The recommendations are broken into practical programs – a low input package that would be the most many smallholder farmers could invest, a moderate input program that would include some financial investment, and a high input system that includes the very best practices.
But the recommendations also include different approaches to the same problem. A farmer may not have the cash to apply an herbicide but could afford to add an additional manual weeding.
Ultimately, the analysis will consider a farmer’s time, as well as the financial investment.
“How much time am I putting in if I do one herbicide application along with a manual weeding? These scenarios are important to consider, along with the financial investment and economic return, in order to give a good recommendation,” Arthur said.
Working on research plots in the upper west region around Wa, Arthur fielded questions from farmers in the community who saw the practices he tested and inquired about the benefits.
“That’s the whole idea, to be able to provide evidence that farmers can use to weigh their own practices and the potential benefits,” he said.
Arthur has always wanted to work with farmers ... always.
He completed his undergraduate degree in agriculture in 2011 and did his national service as a teaching assistant. That experience showed him how much he enjoyed teaching. In 2012, he went to work for the Crops Research Institute (CRI), a part of the Council for Scientific and Industrial Research, and continued his studies.

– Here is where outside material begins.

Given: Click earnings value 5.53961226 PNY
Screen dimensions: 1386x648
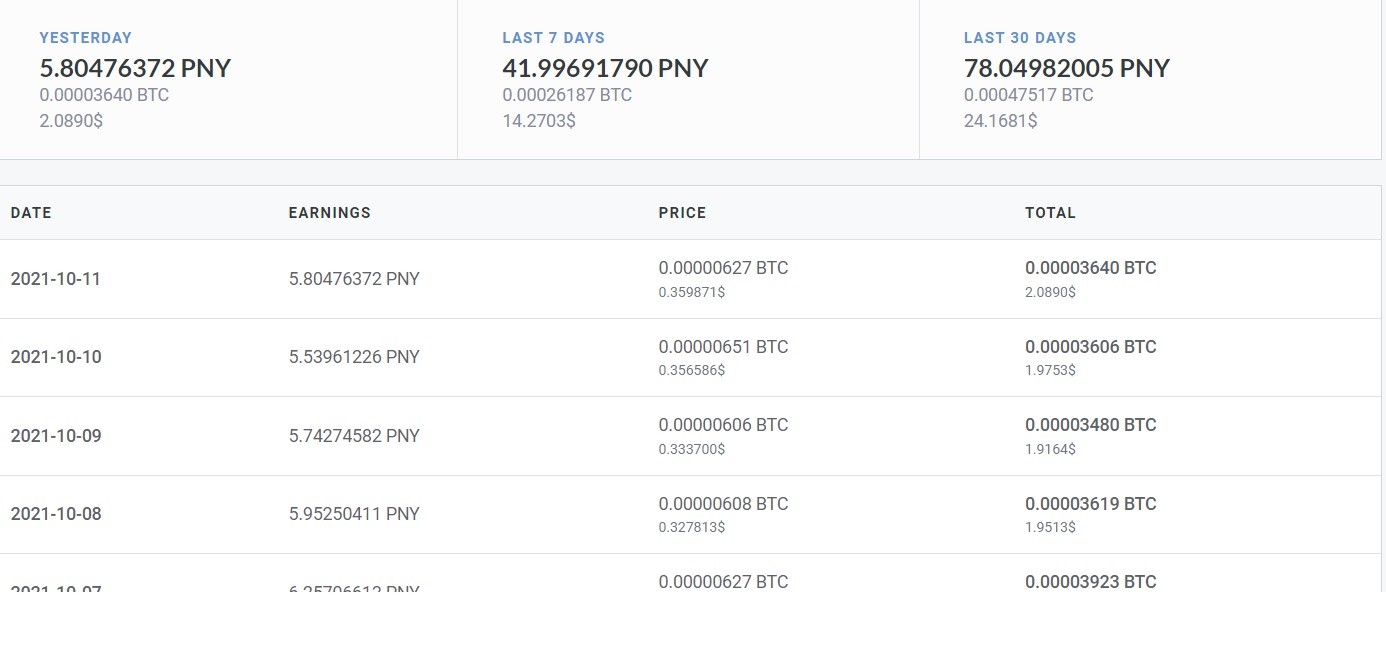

It wasn’t the path his dad, who is an electrical engineer, expected for him.
“He always assumed I would go into electrical works, but I had the love for agriculture,” Arthur said. “As a kid, I was working in our backyard, growing okra and maize and groundnuts – and just lots of vegetables cooked in our kitchen. I wanted to become an agriculturalist, but I started to become an electrician,” he said.
Eventually, his dad relented.
“One of the things that convinced him was my report cards,” he joked. Teachers repeatedly found his strengths to be in agriculture, mathematics, and science.
“In junior high school, when teachers would ask what we wanted to be one day, my friends would say ‘journalist’ or ‘doctor,’ but I always said, ‘a cooperative extension agent. I want to have a motorbike and visit farmers.’”
With a childhood dream to become an extension agent, experience as a teaching assistant at the college level and nearly a decade of graduate research experience, Arthur has options when he graduates.
But, he rejects the idea that he has to choose the field or the classroom, or pick between extension with farmers or research in a lab. He expects to do all of it.
“We really have a need in Ghana for more weed scientists. There only are about 10 in the country. The best thing for me to do is to continue to do research in this area and when students in the classroom have a need, I will take that up,” he said. CSIR has offered graduate degree programmes for five years, integrating Arthur’s passions – research and teaching – into one organization.
He is scheduled to complete his PhD in 2022.